Angiosarcoma is the most common primary mesenchymal malignancy of the liver which accounts for one third of primary liver sarcomas, 1.8% of all hepatic malignant tumors and only 4% of all angiosarcomas in all anatomic sites.5–7 These tumors usually occur in patients between 50-70 years of age with a higher incidence in males (4:1).8,9 The clinical symptoms are nonspecific, the most common being abdominal pain, weakness, weight loss and hepatomegaly.9
Several risk factors have been identified for the development of hepatic angiosarcoma including exposure to inorganic arsenic, chronic exposure to thorotrast, vinyl chloride, radium, possibly copper, androgenic anabolic steroids and chronic idiopathic hemochromatosis. In 60% of cases there are no risk factors and these angiosarcomas are considered idiopathic.5,10,11
From 2004 to 2007 the SEER Program (Surveillance, Epidemiology and End Results) collected 207 patients with angiosarcoma (28 epithelioid angiosarcoma-13.5%-). The median age was 63 years, 39% (80) were females, 25% (42) were localized and 75% (127) had already metastasized; the tumor size varied from 6.1 to 12cm; the median overall survival was 1 month; most tumors were metastatic at presentation and the majority did not undergo surgical therapy;5 none of them were described as cystic with formation of a subcapsular hematoma; the current case was cystic and bled. In several series multifocal tumors had been identified in approximately 100% of cases, 74.3% have shown 10 or more lesions; 91.4% has been bilateral and from 2.6 to 20 cm.8
The definitive diagnosis is established by the pathologic examination of a biopsy or resected specimen. Histological features include the presence of endothelial neoplastic cells with epithelioid or spindle appearance with pleomorphic and hyperchromatic nuclei and prominent nucleoli, and formation of cytoplasmatic vascular spaces.9 Main differential diagnoses include epithelioidhemangioendothelioma, intrahepatic cholangiocarcinoma and hypervascular metastasis.12
To our knowledge, there has been no report of a cystic hepatic angiosarcoma, although we found a case of cystic angiosarcoma located in the adrenal gland5,13 and one hepatic angiosarcoma in a 7 year old boy which was partially cystic and 10 × 9cm in size.14
The current case presented with a subcapsular hematoma due to rupture of a cystic tumor. In the English literature we found a case of hepatic angiosarcoma complicated by spontaneous hepatic rupture in a 68 year old female farmer who presented with acute onset of abdominal pain and shock.15
Primary hepatic angiosarcomas progress rapidly and most patients are diagnosed at advanced stage. The overall survival was estimated at 6 months.

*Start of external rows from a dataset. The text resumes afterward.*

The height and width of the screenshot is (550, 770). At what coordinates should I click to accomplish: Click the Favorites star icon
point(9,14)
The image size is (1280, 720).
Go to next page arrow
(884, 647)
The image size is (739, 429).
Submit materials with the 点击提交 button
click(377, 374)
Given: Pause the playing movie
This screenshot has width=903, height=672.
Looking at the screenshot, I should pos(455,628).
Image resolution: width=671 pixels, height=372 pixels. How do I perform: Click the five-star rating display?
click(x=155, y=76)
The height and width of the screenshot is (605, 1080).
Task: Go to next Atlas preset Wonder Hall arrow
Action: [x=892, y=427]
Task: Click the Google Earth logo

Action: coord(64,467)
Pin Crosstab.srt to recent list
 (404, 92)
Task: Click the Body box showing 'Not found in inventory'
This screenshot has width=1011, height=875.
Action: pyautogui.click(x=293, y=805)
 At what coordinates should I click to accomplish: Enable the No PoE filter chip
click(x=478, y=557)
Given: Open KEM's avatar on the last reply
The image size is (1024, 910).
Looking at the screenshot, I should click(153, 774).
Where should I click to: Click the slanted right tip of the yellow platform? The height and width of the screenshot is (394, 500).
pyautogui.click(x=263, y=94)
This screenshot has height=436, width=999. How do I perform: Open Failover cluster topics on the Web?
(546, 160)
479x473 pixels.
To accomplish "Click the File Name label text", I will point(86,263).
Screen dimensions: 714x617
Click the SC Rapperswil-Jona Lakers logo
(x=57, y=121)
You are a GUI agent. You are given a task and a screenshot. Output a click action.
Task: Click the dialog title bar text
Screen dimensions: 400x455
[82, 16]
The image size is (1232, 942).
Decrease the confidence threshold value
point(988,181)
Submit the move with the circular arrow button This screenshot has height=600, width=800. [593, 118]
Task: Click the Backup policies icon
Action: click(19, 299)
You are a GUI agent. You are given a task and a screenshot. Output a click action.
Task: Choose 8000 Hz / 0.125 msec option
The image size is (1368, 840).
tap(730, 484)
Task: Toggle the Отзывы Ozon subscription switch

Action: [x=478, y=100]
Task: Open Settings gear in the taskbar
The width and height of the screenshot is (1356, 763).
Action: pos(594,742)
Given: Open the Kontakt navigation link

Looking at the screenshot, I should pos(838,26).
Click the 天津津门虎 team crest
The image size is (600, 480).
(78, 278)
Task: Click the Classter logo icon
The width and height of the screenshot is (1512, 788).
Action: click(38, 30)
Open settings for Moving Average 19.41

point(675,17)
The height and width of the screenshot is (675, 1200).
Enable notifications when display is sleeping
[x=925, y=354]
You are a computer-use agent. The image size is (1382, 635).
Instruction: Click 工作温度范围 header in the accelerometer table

The majority of patients die within a year after diagnosis and only 3% survive more than 2 years.7,10 Extrahepatic metastatic disease may be seen in approximately 60% of patients at presentation, generally in the lungs and spleen (60% of cases).8,12
Because angiosarcoma of the liver is unusual, very little information regarding optimal management is available and this needs to be addressed empirically.16 Surgery is the definitive treatment and may improve survival in some cases.9 Radical surgery with adjuvant chemotherapy appears to be the most promising treatment with the possibility of cure if the tumor is solitary and diagnosed early. The reported median survival stands around 17 months.12 Chemotherapy may help for patients with advanced hepatic angiosarcoma.17 Park,et al. reported that angiosarcomas treated with transcatheter arterial chemoembolization have a reasonable positive response.18 Liver transplantation is not recommended due to rapid recurrence and early mortality.1,19,20
The patient is alive with residual hepatic cystic angiosarcoma; she received liver chemmoembolization without tumor response, however, follow up is too short to be significant.